### Task to carry out
Check every line below for the string "computer". Copy the ones that have it.
++++++++++
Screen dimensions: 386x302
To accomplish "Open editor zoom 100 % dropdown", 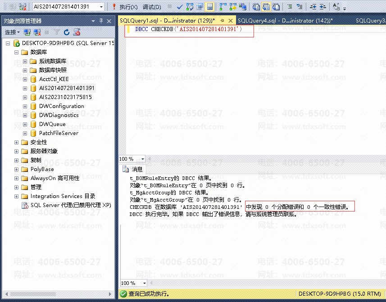I will 143,159.
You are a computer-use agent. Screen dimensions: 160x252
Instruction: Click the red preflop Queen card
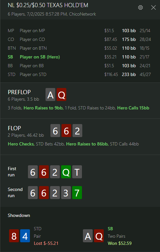tap(61, 95)
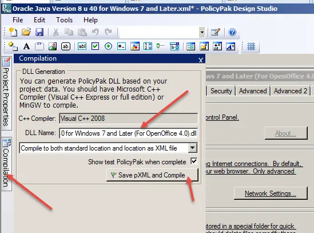Select the image control tool icon
Screen dimensions: 314x233
(53, 46)
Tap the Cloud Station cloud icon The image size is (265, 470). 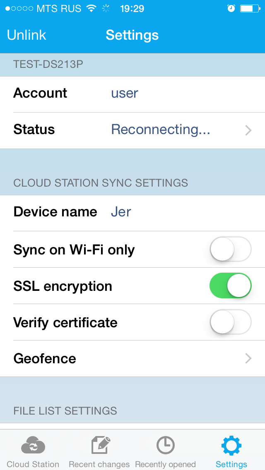33,446
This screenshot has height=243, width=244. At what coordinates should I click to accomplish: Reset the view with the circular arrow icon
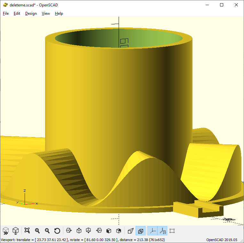coord(57,231)
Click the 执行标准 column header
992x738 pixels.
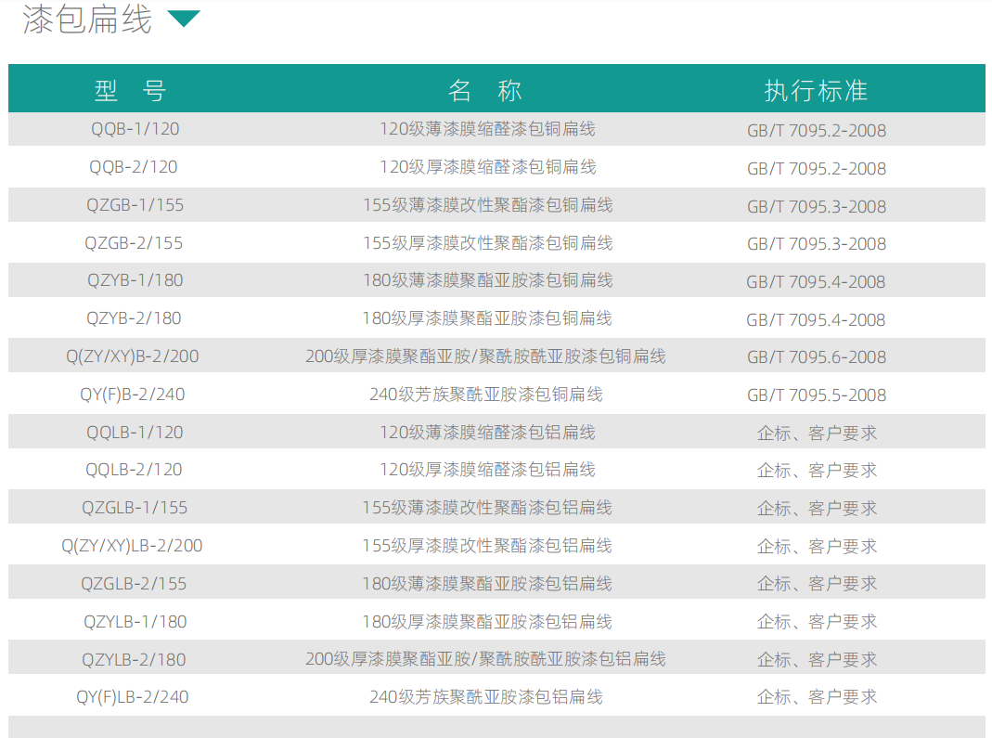(816, 90)
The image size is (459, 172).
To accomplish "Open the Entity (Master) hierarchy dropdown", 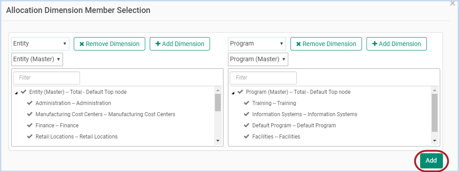I will (x=37, y=59).
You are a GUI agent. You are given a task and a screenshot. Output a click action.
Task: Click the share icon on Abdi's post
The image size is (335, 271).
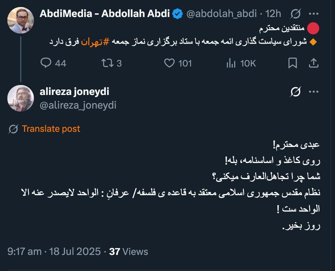click(314, 63)
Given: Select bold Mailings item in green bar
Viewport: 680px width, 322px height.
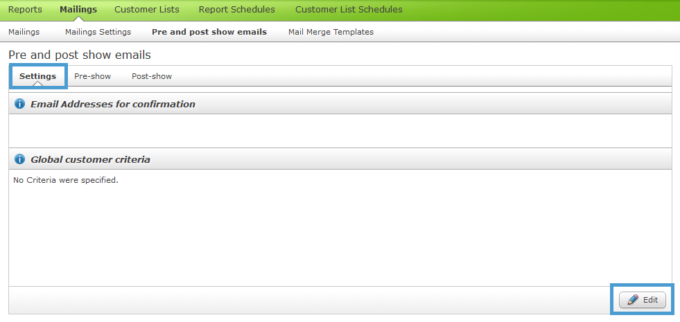Looking at the screenshot, I should point(78,10).
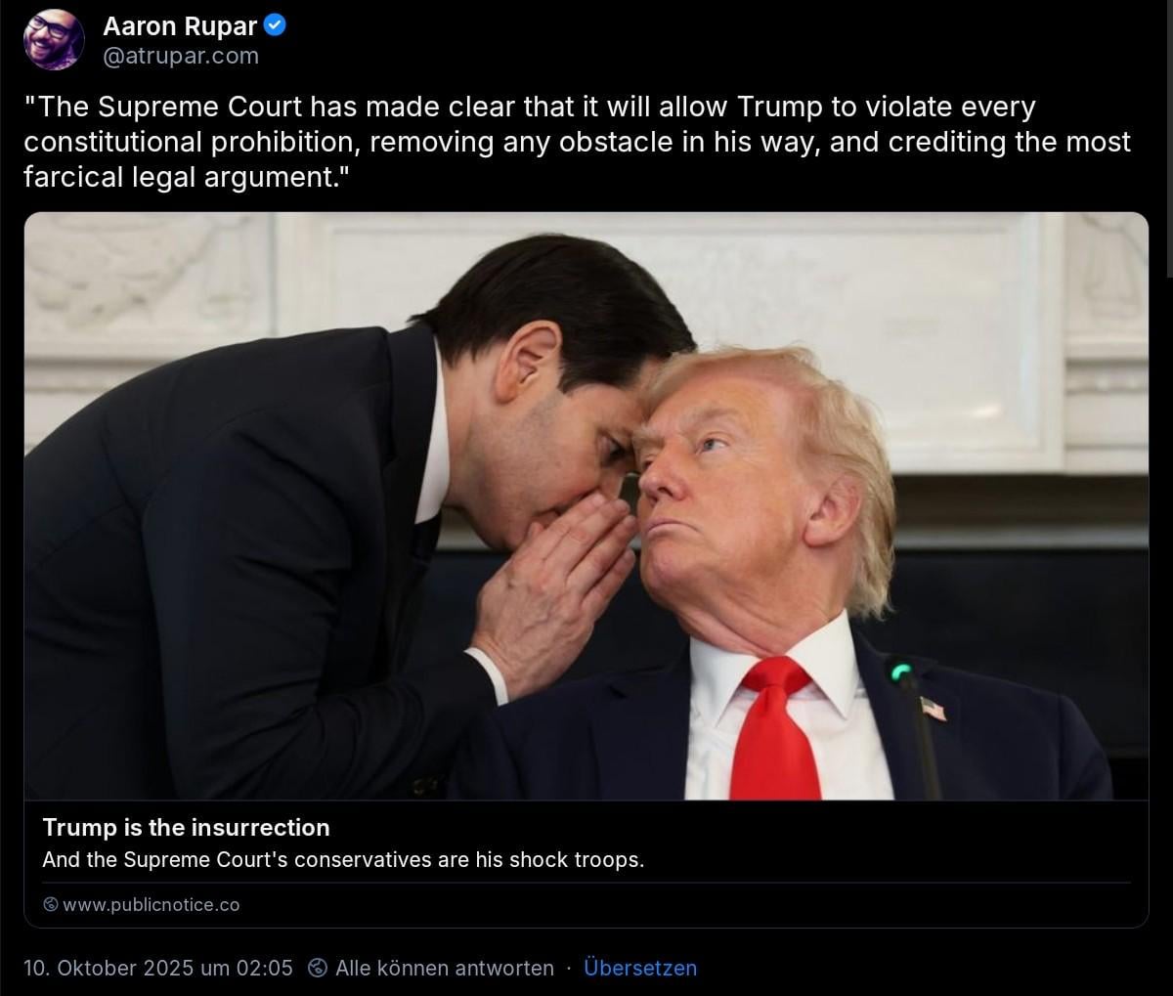Screen dimensions: 1173x996
Task: Open the 'Trump is the insurrection' headline
Action: coord(186,828)
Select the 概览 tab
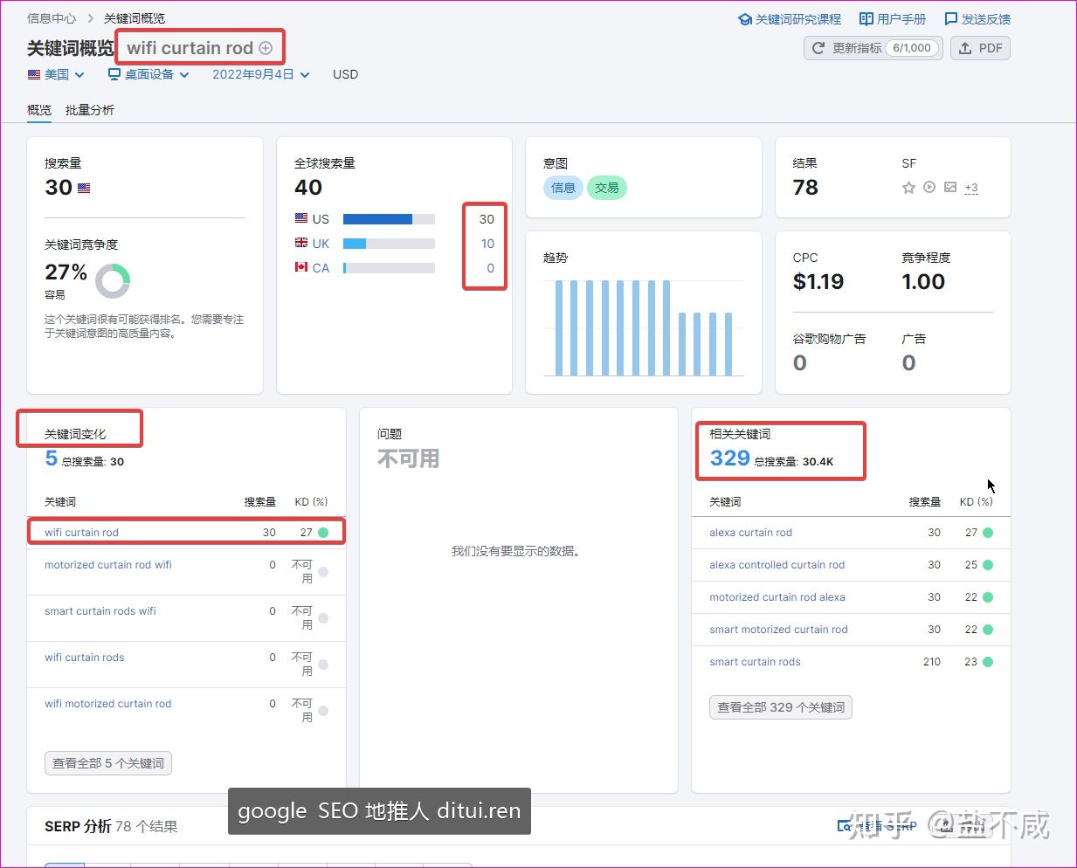This screenshot has width=1077, height=868. (39, 110)
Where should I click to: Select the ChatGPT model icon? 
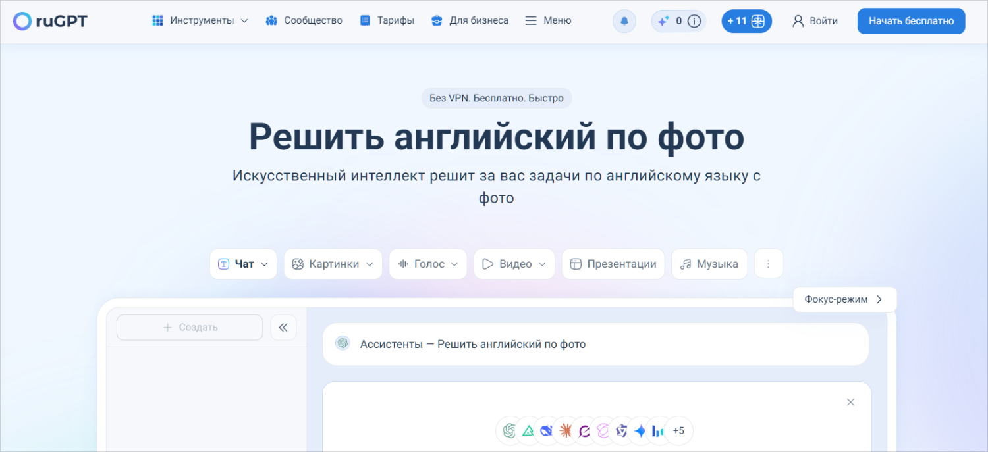coord(508,431)
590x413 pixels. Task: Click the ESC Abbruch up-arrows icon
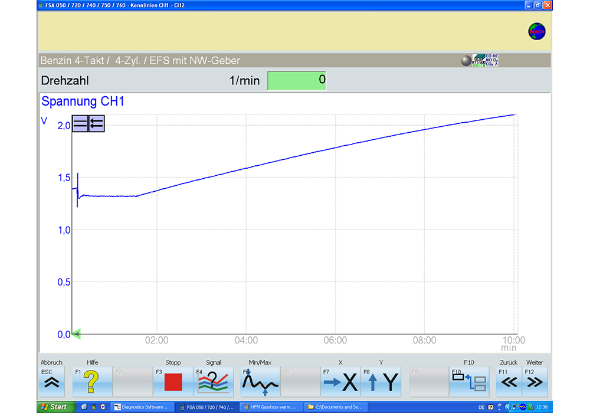tap(52, 382)
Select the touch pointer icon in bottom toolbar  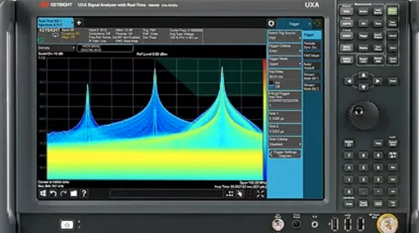241,194
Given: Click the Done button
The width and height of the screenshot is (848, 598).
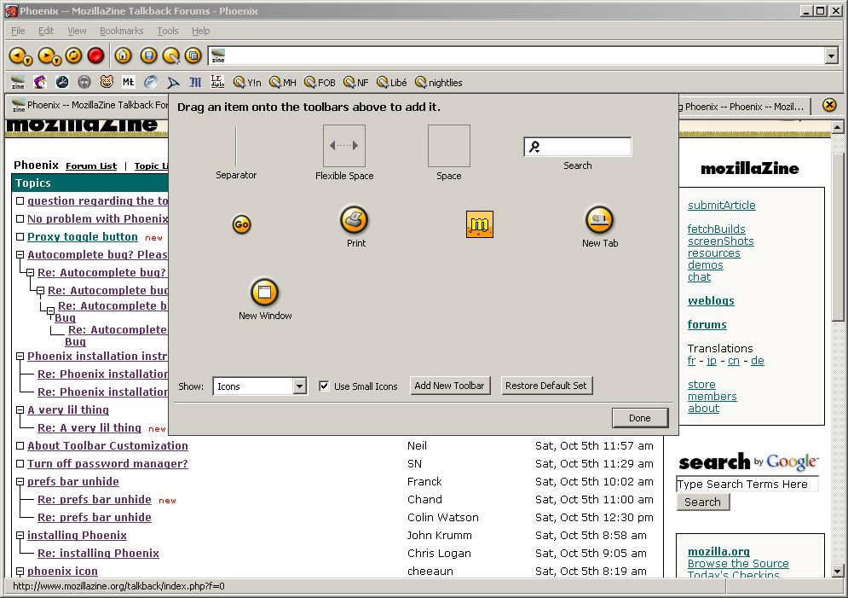Looking at the screenshot, I should [639, 418].
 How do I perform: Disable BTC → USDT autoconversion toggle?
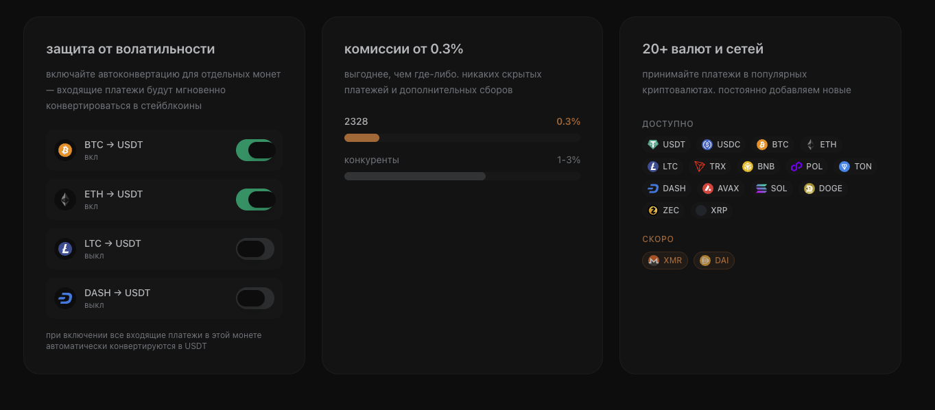coord(255,150)
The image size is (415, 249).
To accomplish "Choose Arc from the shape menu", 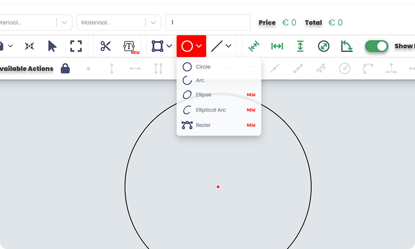I will tap(200, 81).
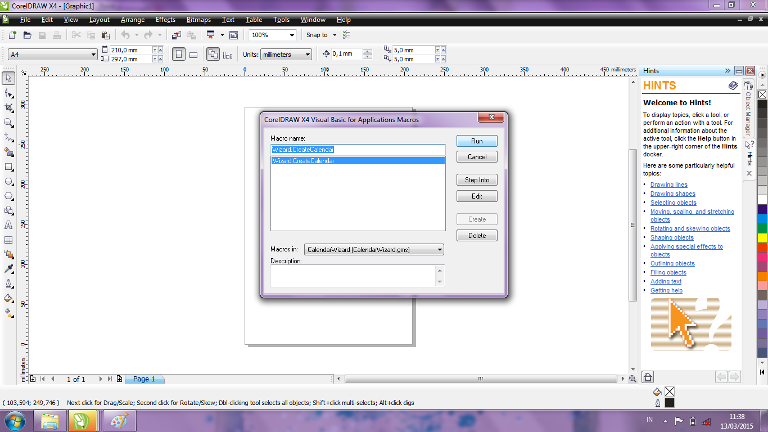The height and width of the screenshot is (432, 768).
Task: Open a document with the Open folder icon
Action: pyautogui.click(x=26, y=35)
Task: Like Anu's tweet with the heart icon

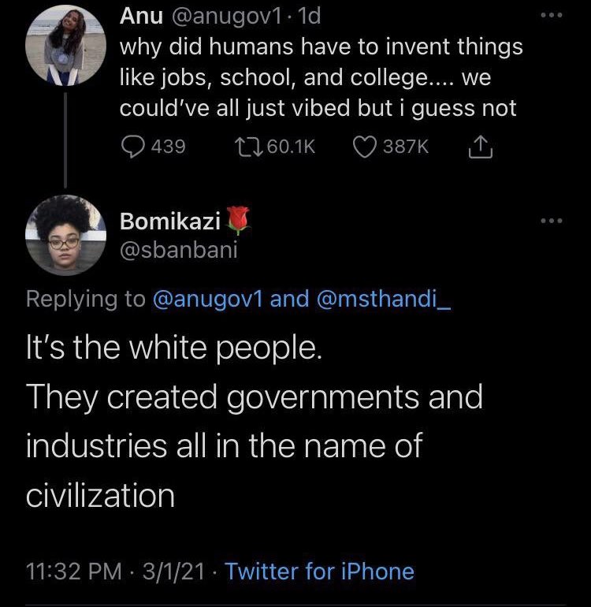Action: click(x=364, y=147)
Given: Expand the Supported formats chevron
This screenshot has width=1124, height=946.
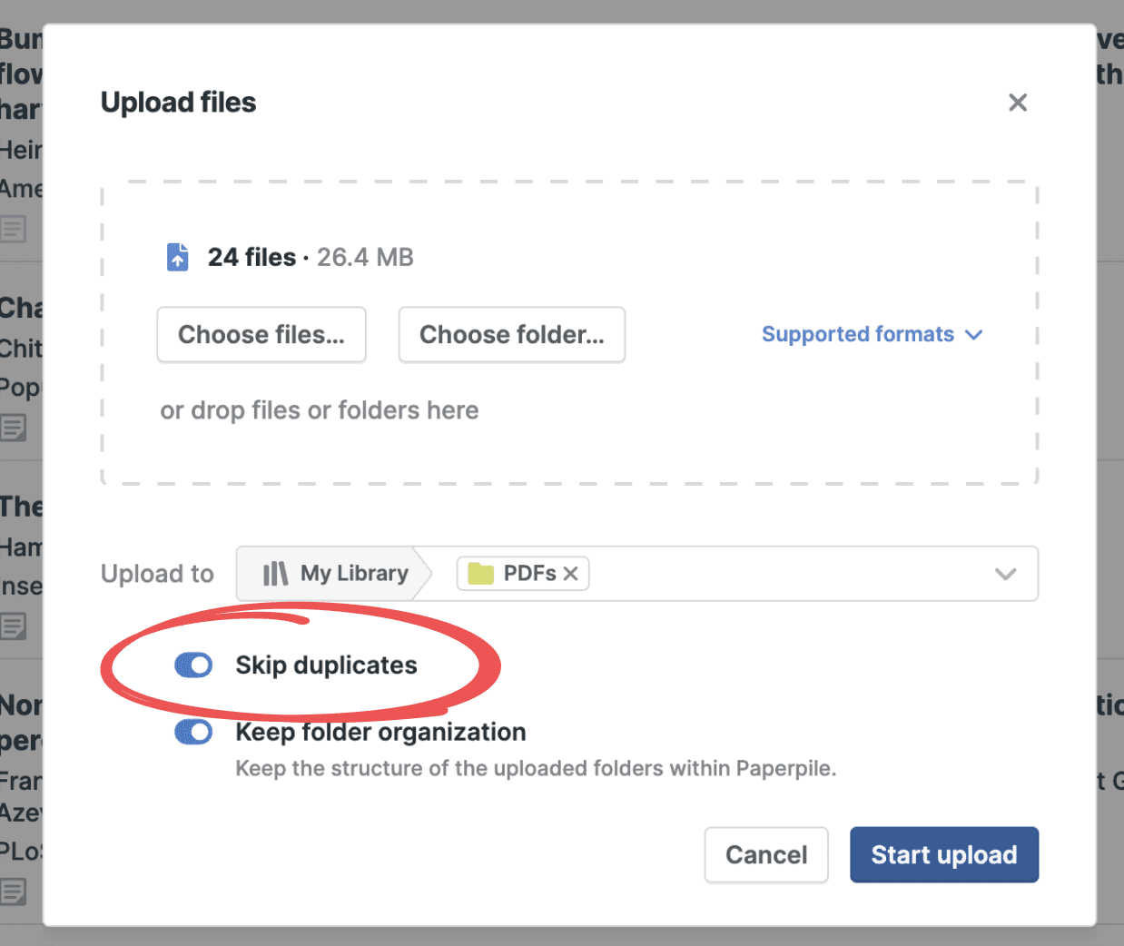Looking at the screenshot, I should [974, 335].
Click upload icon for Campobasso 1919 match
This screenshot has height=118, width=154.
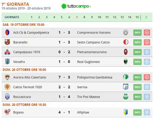[x=147, y=52]
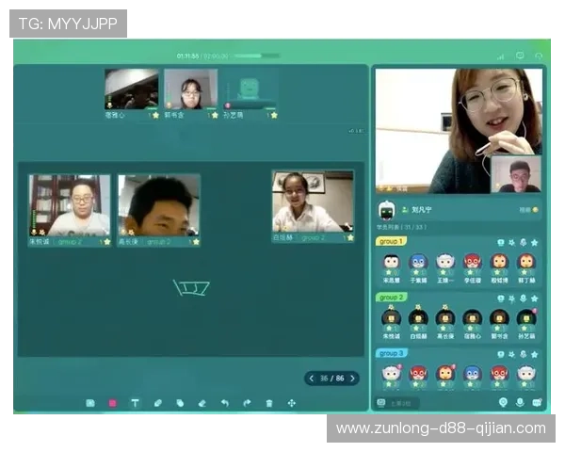Go to the previous slide page
The width and height of the screenshot is (565, 452).
coord(312,379)
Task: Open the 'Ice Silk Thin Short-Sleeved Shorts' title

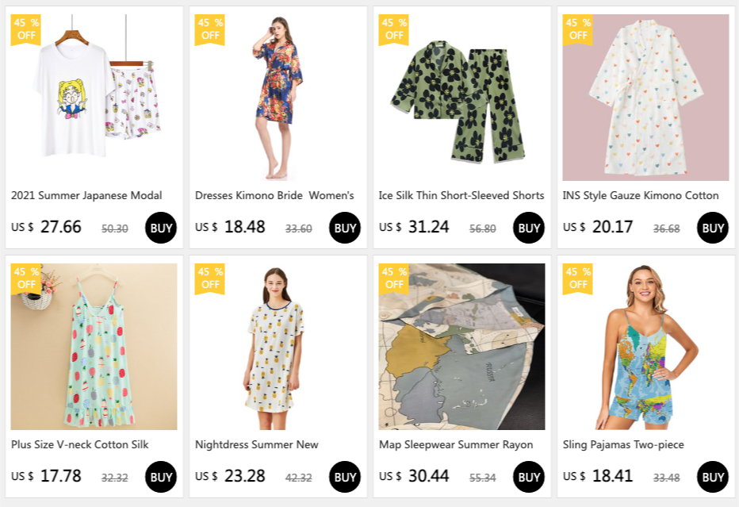Action: coord(461,195)
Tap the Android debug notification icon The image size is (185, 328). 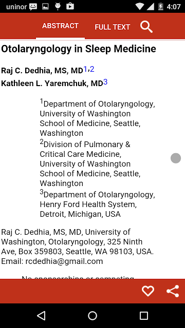pos(58,7)
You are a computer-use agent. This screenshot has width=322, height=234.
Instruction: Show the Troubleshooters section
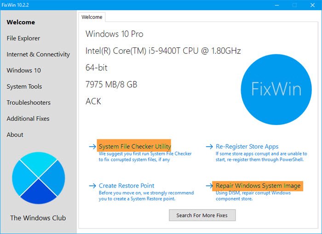(29, 103)
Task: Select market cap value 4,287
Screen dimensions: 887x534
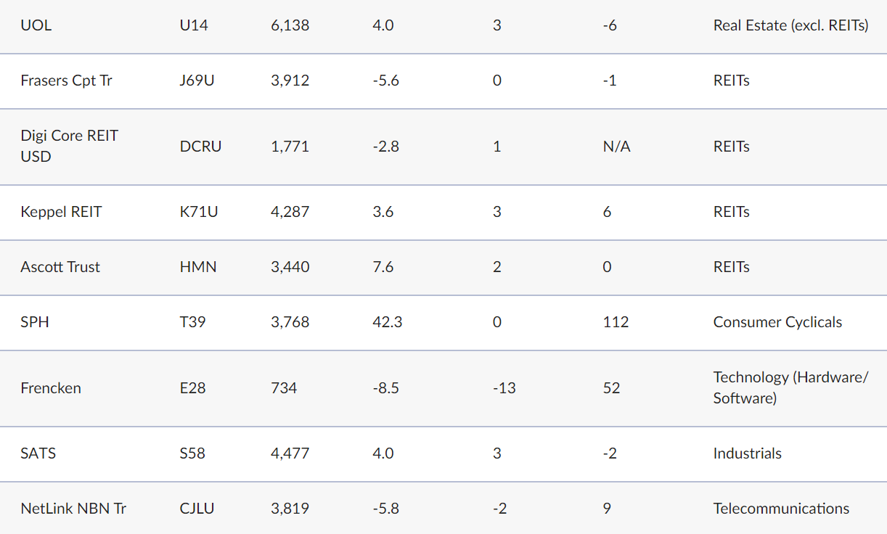Action: [290, 212]
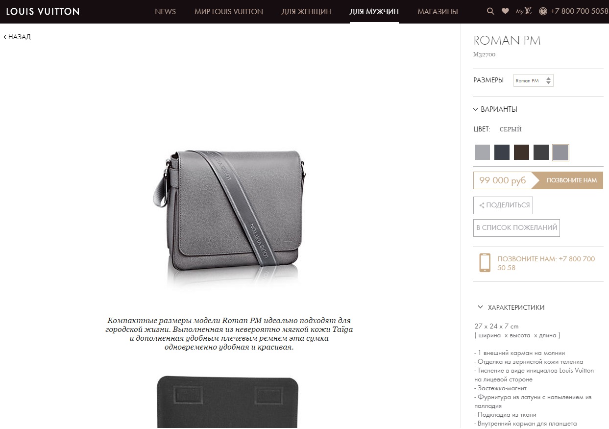Click the Louis Vuitton logo
This screenshot has height=429, width=609.
43,11
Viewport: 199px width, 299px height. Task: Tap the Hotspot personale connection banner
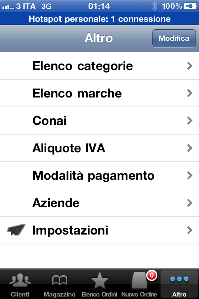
++++++++++
### Task solution
You are a computer-use agent. Screen dimensions: 160x252
You are a computer-use agent. This screenshot has width=322, height=234.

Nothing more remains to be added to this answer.